Hoje preciso passar as mãos pela minha cabeça raspada e me sentir. Usar as pontas dos dedos para reforçar os traços sobre meu rosto. Quero despertar e me olhar profundamente nos olhos... Buscar nestas duas pedras escuras o infinito breu que me preencheu todos estes anos e do qual nunca tive medo. Sentir-me. Há tempos não me sinto e o corpo cobra. Nos dias mais escuros, eu permaneço noite sem fim em mim.
Quero olhar para as minhas mãos e reconhecer minhas mães, bisavós, avós. O torto dos dedos indicando a direção que o tempo tem tomado e para onde tem me levado. Os lábios, o nariz, a altura, o peso, todos eles e elas me compondo como música de letra decorada de coração. Hoje eu preciso de “eu”, mais do que sempre, pra lembrar onde escondo as melhores partes de mim. Preciso daquele encontro marcado pelos passos silenciosos de quem nunca teve dificuldade em andar nas pontas dos pés, como se um salto invisível lhe projetasse para o mundo afora - para outra dimensão.
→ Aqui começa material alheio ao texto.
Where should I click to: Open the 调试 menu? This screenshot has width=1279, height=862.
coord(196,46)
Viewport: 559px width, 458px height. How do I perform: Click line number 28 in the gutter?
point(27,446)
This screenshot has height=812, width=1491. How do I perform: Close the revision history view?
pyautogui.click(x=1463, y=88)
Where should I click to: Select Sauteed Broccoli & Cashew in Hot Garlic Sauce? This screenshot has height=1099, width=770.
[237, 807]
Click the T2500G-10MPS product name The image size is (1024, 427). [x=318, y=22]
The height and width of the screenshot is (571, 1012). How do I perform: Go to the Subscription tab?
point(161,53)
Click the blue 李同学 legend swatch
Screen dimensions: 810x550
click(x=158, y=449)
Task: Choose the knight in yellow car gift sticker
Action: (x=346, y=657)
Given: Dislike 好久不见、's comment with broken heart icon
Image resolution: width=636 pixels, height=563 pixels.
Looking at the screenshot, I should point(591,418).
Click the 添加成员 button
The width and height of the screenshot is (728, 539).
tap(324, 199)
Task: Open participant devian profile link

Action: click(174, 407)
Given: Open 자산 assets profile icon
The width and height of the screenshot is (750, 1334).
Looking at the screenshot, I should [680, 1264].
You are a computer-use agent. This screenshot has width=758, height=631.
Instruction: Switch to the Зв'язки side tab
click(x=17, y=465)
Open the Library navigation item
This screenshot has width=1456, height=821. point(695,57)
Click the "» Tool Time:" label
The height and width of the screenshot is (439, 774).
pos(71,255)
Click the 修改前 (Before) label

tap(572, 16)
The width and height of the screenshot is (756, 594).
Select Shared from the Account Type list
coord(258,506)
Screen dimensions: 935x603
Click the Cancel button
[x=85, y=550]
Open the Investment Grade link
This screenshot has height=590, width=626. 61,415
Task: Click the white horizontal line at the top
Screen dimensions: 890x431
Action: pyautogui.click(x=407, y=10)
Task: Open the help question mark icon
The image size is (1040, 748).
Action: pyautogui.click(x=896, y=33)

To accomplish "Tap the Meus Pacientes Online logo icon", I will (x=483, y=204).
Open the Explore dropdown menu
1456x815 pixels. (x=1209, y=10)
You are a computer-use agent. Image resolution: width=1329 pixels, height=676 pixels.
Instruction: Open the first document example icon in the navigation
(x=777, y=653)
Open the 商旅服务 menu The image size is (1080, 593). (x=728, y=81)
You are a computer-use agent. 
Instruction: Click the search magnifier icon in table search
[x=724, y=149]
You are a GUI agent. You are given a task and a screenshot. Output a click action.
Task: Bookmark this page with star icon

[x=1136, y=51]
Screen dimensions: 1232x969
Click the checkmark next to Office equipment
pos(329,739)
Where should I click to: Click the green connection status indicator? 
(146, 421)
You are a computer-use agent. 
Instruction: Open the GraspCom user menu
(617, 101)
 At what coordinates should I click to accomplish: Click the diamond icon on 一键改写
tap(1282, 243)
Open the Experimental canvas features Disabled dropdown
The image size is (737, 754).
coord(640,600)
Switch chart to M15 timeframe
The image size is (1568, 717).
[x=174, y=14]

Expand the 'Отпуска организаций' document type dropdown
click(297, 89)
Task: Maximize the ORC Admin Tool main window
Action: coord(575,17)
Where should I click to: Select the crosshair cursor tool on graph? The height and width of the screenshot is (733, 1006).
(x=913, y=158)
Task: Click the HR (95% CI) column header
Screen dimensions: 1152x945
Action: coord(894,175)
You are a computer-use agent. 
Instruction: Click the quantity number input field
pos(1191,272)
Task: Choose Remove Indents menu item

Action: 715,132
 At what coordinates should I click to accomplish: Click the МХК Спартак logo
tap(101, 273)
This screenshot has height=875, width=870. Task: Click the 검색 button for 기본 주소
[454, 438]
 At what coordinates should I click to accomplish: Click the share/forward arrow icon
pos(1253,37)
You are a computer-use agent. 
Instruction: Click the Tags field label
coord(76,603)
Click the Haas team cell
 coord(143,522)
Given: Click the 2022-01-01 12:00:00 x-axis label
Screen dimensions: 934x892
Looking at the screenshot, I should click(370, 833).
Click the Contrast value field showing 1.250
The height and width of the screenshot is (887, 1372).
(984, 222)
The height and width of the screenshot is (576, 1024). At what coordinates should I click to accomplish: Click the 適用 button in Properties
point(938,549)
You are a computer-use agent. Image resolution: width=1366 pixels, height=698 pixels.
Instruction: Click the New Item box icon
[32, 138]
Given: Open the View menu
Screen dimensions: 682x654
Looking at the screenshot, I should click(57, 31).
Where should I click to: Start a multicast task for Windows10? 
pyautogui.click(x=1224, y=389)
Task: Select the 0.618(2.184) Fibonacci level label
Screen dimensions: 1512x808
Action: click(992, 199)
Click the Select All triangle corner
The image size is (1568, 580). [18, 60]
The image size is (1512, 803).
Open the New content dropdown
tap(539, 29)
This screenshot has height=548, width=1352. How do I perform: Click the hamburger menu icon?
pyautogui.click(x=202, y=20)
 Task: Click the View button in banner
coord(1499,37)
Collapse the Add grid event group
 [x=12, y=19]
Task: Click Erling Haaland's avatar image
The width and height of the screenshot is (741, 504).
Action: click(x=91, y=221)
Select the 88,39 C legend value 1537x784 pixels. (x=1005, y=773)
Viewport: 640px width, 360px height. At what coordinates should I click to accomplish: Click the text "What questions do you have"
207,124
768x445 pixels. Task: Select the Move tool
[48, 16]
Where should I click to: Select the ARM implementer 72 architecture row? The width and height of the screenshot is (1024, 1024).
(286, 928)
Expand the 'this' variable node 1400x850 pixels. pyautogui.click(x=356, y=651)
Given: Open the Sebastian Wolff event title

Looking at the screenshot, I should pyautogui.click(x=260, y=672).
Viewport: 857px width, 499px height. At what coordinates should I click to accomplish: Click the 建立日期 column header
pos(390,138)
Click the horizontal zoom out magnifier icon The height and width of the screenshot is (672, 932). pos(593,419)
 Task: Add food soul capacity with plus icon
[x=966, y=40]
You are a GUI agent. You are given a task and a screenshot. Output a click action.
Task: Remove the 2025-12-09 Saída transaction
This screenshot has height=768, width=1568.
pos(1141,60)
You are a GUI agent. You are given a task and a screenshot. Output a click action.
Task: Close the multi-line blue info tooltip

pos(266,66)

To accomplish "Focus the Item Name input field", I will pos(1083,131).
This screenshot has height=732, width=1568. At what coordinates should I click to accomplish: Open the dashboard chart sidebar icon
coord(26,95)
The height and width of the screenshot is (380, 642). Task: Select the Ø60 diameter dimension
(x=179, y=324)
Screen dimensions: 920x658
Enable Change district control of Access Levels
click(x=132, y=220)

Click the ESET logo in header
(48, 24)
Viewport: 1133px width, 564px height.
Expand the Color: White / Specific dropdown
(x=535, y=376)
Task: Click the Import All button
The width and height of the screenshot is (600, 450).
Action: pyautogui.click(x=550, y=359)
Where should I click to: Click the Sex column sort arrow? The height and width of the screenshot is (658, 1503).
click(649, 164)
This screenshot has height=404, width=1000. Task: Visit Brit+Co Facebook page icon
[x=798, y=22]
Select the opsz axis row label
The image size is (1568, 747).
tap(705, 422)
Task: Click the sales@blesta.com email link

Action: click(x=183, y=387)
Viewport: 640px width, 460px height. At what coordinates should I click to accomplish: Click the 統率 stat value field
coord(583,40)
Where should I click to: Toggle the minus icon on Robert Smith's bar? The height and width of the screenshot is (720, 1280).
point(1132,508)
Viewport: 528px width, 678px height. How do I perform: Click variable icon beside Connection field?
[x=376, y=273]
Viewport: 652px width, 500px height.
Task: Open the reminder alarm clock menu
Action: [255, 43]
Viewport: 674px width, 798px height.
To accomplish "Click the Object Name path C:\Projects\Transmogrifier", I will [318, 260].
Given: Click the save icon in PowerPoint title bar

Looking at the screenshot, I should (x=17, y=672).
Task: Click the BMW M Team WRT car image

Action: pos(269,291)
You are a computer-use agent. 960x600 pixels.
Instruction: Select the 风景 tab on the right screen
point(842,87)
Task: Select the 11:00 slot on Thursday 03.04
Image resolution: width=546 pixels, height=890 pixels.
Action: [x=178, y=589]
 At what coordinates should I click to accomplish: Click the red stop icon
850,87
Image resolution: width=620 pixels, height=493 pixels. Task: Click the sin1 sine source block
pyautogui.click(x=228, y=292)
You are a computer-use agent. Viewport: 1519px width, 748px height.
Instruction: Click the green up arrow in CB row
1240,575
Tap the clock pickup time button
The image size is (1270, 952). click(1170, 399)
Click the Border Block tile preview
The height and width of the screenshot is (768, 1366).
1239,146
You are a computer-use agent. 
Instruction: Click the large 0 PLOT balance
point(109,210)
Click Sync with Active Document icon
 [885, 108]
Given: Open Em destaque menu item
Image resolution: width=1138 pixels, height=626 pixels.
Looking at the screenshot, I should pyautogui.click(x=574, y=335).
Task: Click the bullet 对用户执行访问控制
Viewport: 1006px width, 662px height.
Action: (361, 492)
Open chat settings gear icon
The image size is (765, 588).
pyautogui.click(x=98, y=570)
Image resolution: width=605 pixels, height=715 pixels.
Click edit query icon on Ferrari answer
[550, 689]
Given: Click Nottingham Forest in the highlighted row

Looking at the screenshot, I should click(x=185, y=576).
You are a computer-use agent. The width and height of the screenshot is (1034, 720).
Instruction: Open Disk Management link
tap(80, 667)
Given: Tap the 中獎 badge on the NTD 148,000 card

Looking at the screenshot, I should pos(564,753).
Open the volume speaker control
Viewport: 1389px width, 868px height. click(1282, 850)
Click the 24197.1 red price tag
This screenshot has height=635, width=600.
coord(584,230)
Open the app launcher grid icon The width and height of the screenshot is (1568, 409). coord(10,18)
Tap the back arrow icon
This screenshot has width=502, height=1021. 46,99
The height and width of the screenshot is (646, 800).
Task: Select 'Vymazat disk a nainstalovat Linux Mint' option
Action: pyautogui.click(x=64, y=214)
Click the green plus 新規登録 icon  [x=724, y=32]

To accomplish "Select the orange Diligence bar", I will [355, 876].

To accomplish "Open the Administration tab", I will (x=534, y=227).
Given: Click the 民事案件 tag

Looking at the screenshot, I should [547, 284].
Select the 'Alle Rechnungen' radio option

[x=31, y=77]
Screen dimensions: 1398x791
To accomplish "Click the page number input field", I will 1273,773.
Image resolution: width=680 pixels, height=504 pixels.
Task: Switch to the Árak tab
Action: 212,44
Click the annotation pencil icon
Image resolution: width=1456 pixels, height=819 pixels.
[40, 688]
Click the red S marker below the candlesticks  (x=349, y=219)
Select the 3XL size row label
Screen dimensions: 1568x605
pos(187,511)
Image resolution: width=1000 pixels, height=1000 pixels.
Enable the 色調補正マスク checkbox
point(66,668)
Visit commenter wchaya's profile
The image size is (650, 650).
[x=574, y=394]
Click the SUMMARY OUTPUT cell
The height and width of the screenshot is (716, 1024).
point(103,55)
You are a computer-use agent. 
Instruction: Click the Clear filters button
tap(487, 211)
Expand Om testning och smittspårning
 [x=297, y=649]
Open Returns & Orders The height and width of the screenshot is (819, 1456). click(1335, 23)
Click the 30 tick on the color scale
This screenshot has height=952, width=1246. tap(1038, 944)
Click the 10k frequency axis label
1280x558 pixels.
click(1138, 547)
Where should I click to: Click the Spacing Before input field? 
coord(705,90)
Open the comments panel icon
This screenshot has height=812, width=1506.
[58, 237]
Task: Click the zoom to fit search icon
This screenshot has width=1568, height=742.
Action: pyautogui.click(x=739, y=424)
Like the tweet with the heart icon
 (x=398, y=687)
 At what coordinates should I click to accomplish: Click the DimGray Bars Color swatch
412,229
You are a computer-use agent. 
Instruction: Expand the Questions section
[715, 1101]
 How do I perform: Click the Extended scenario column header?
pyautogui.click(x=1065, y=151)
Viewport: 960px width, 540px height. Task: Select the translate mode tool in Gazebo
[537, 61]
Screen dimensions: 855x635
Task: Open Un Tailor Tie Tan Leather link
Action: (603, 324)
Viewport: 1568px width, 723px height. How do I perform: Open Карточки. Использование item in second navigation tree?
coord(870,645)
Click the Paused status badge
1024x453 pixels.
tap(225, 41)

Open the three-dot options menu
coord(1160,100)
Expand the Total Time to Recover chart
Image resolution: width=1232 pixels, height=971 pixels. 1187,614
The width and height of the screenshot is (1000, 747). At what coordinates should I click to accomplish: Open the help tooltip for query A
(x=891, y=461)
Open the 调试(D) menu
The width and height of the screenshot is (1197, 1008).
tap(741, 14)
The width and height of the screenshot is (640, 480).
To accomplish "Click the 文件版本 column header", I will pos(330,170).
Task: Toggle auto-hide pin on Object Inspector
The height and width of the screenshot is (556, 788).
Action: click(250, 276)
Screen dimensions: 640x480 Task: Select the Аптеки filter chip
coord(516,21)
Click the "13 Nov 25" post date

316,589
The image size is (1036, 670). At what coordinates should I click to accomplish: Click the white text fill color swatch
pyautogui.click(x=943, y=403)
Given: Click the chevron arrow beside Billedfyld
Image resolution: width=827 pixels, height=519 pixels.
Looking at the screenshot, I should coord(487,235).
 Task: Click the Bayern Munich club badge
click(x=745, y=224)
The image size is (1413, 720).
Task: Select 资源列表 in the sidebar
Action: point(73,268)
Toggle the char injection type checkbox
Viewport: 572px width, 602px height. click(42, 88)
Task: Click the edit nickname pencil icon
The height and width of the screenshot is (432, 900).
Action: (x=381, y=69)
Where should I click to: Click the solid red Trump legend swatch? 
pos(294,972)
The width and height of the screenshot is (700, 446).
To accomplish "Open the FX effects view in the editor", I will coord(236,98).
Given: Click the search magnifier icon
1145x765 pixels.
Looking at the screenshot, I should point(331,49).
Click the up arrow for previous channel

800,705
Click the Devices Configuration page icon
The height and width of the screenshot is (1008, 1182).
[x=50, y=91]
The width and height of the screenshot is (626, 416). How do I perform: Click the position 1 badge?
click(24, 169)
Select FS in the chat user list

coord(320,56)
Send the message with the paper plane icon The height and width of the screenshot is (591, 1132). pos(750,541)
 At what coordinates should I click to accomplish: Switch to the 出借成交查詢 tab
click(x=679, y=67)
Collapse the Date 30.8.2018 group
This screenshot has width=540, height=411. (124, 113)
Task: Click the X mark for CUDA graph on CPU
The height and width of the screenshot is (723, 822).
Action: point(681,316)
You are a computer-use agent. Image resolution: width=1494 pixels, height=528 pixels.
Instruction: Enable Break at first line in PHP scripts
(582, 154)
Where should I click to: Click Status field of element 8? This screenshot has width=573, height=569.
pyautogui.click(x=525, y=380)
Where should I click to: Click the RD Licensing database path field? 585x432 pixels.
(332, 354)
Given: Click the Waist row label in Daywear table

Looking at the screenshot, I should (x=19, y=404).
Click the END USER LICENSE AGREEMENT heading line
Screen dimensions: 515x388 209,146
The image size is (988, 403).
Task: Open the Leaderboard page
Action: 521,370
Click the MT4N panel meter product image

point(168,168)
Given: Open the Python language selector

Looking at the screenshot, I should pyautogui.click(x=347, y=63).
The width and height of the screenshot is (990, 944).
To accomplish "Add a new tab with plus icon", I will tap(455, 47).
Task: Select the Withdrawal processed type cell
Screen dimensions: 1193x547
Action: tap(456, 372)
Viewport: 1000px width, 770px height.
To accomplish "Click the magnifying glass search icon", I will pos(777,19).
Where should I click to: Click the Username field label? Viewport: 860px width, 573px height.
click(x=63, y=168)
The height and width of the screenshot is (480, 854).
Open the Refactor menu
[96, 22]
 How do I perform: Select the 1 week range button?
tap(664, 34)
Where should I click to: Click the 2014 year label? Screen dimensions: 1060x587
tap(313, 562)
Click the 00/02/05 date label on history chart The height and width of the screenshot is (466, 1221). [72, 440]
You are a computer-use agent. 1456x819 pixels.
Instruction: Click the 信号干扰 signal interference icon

Nas baixas criadas pela depressão que muitas vezes lembra à leveza que nem ela está livre da gravidade de sua existência, levantar é uma luta pela sobrevivência. Deixar que a água caia sobre cada parte do estilhaçado espírito vestido de gente deixa de ser algo cotidiano para se tornar uma exceção à regra básica de segurança: não sair do vácuo que “protege” minha vida de si mesma. A caminhada de menos de 6 segundos até o banheiro transforma-se numa estrada cheia de armadilhas prontas para ceifar o pouco de vontade que ainda resta no fundo do poço. Puxo a corda, sobe o balde, vazio, e eu não posso me saciar. Então, é neste momento que eu me lavo pra longe da sujeira que levei um tempo para enxergar. Luta, água... renovação. No escuro, depois de ter me enxugado, volto a sentir o aperto no peito, mas ele já não faz tanta pressão.
Não abro a janela. Não deixo a luz entrar. Não permito que o som quebre o silêncio. Assim fico, em órbita, pairando pela massa negra do espaço entre um querer e outro. Permaneço coberto com a colcha de estrelas que o universo deixou gravadas na memória. Brilham rostos, sorrisos, vozes distantes, cheiros, gostos, toques... As memórias me cobrem e o aconchego da solitude invoca um bocejo de exaustão do espírito. Um sono diferente desperta meus sentidos para outra esfera da não-consciência. É nesta hora que acordo pra vida – aquela que pesa, dói, angustia e só alivia quando eu, encolhido feito um planeta ensimesmado no próprio eixo, sussurro de meu universo particular...
Hoje eu preciso de mim aqui. Só de mim... como poeira no cosmos, dançando sem música.